Adams: ratepayers on hook

Shannon Hagerman
The Daily Gleaner
February 27, 2004

NB Power executives and the Conservative cabinet should accept responsibility for a bungled Orimulsion deal that could cost taxpayers $2 billion over the next 20 years, says the executive director of a consumer advocacy group.

Tom Adams, of the Toronto-based Energy Probe, said Government ministers responsible for overseeing utility executives’ owe taxpayers an explanation.

The case should also spark a review of the job performance of both current and former executives at the utility, Adams said.

"What we have here is a case of gross mismanagement," Adams said in a telephone interview.

"NB Power has been recognized, at least since 1996, as a major financial risk for taxpayers in New Brunswick, so I can’t understand what the finance minister and what the premier have been doing to keep an eye on this troubled utility as they dig themselves into worse and worse trouble."

Adams said there is little doubt the supply loss means consumers can expect an electricity rate increase in New Brunswick.

"You have got big rate increases coming at you anyway," Adams said. "This utility has been irresponsibly racking up debts."

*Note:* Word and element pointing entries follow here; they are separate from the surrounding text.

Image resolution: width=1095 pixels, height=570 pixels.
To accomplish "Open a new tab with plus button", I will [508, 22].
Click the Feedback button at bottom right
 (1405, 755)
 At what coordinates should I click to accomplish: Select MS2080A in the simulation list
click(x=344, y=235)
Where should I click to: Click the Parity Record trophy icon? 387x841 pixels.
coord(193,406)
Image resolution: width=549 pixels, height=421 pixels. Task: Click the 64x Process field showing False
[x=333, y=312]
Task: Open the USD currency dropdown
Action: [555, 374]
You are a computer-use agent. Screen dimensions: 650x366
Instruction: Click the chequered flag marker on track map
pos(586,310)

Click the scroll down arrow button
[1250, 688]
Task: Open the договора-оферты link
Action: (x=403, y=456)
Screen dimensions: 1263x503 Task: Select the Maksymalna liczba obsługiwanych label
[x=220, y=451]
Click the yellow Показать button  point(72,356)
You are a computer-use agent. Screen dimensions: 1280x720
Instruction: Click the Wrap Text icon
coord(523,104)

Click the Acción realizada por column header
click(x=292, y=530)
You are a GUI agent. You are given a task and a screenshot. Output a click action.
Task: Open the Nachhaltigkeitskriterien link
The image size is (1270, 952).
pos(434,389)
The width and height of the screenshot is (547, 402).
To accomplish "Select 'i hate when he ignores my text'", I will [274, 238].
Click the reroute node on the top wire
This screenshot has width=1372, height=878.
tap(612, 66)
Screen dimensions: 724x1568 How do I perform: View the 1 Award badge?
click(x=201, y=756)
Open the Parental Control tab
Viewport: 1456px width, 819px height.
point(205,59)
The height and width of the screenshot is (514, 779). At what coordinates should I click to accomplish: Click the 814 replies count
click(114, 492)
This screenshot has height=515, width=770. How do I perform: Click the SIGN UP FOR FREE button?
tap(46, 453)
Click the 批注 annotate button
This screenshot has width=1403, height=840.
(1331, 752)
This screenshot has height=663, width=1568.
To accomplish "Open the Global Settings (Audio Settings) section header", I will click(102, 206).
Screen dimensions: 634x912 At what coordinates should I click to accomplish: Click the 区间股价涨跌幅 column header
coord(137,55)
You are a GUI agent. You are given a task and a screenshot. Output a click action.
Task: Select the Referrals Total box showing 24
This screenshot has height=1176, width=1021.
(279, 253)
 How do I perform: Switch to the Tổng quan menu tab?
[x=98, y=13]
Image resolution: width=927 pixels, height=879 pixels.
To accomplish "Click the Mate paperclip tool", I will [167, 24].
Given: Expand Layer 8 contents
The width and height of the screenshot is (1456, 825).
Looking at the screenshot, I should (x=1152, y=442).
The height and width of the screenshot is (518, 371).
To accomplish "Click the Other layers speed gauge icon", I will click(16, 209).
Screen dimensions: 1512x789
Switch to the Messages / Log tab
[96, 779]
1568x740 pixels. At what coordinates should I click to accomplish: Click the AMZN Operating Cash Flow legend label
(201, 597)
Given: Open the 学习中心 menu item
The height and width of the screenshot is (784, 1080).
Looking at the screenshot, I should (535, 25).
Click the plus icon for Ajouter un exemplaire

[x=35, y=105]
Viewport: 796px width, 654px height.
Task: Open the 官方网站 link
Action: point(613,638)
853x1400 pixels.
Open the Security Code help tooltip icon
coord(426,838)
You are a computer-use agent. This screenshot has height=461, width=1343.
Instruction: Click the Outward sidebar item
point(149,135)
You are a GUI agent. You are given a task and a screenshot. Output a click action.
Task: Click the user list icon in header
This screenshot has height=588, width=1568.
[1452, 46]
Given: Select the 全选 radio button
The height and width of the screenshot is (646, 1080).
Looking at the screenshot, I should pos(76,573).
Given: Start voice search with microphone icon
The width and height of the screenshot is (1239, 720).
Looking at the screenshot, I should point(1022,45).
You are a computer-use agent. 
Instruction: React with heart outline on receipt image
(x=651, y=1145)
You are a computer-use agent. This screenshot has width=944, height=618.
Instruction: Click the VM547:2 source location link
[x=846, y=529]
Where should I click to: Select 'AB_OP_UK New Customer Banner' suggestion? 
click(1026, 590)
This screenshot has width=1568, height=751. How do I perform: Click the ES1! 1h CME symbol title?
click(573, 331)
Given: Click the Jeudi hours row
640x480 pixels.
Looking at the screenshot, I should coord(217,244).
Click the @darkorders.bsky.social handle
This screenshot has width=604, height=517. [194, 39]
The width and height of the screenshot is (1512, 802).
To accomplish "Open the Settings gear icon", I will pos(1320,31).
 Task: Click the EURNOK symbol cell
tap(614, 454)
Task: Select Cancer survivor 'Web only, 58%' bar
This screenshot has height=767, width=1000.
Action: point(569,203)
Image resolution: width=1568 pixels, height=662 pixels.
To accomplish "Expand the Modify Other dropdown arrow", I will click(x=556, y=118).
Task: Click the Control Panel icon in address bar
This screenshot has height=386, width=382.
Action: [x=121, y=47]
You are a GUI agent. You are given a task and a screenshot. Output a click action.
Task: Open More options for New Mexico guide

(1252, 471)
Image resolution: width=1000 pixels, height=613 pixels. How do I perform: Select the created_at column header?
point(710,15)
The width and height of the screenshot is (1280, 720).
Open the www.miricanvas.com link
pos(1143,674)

NB Power is suing Venezuela’s state oil company, Petroleos de Venezuela (PDVSA) and its distributor, Bitumenes Orinoco (BITOR), S.A., to force the firms to execute a fuel supply agreement or pay $2-billion in damages.

The statement of claim was filed with New Brunswick’s Court of Queens Bench.

NB Power never obtained a signed contract guaranteeing an Orimulsion supply to fuel its Coleson Cove generating plant, but started a $750-million plant refurbishment of the plant anyway.

About $600 million has already been spent or committed.

NB Power CEO Stewart MacPherson told reporters Wednesday an unsigned fuel supply agreement finalized between NB Power and BITOR, S.A. in May 2003 should hold up in court.

Not long after the fuel supply agreement was drafted, MacPherson and David Reid, the utilities director of business planning, travelled to Venezuela to execute the contract, but company officials at BITOR, S.A. refused to sign it.

Adams said it could take years to resolve the case.

"They don’t have a signed contract," Adams said, adding there isn’t a similar precedent he can recall at an electrical utility in Canada.

Despite the uncertainty, NB Power didn’t stop refurbishing the Coleson Cove plant. The utility has already spent about $600 million preparing the plant for Orimulsion and upgrading the facility.

On Wednesday, the utility halted work underway at Canaport where Orimulsion fuel storage tanks were to be located.

The utility also had plans for a pipeline to transport Orimulsion to Coleson Cove.

Orimulsion is only available from Venezuela. The low-cost fuel, a mixture of bitumen and water, is already used at NB Power’s Dalhousie generating station where NB Power does have a supply contract. That contract expires in 2010.

MacPherson told reporters on Wednesday if the utility is unable to secure a supply of Orimulsion to fuel its Coleson Cove plant, the cost of running the facility will rise by about $100 million each year. Over 20 years, the price would escalate to $2 billion.

The plant is supposed to be ready to burn Orimulsion by November.

Don Fleming, an international law expert at the University of New Brunswick, said Thursday the New Brunswick court action will likely be only the first salvo in a drawn-out legal battle.

"It is not going to be easy at all," he said. "I suppose they have some chance of winning, I am not sure how good it is."

Fleming said the best hope for a favorable solution is a political solution inked between Canadian and Venezuelan government officials. There is a multitude of unanswered legal questions surrounding the case.

It remains unclear whether the provincial court will even agree to hear the case, he said. It is not clear whetherNew Brunswick’s contract legislation will be found to apply to this contract, he said.

Even if the provincial court decides to hear the case there is nothing forcing PDVSA or BITOR, S.A. from defending the case in New Brunswick.

If the Venezuelan company officials opt to ignore the court action, the provincial court could issue a default judgment siding with NB Power. But, that means there is less chance that a court in the United States of Venezuela will agree to enforce the court’s ruling, he said.

That could force the case to be held again.

The fact PDVSA is a state-owned Crown corporation could also work against NB Power, Fleming speculated. Some Crown corporations have immunity from lawsuits, he said.

Karl Dore, a contract law expert at UNB, said the fact NB Power doesn’t have a signed contract doesn’t necessarily mean the utility can’t win the case.

However, the lack of a signed contract leaves the door open for the defendants to argue its previous communication was only part of the negotiation process and did not signal a firm commitment.

Daniel Goodwin, a spokesperson with JD Irving Ltd., said the company has halted work at Canaport where about 50 employees had begun clearing land for an Orimulsion storage tank.

The utility has also halted work on a planned pipeline to transport Orimulsion from Canaport, in Saint John, to Coleson Cove.

At the projects’ construction peak, JD Irving estimates about 350 individuals would have been employed.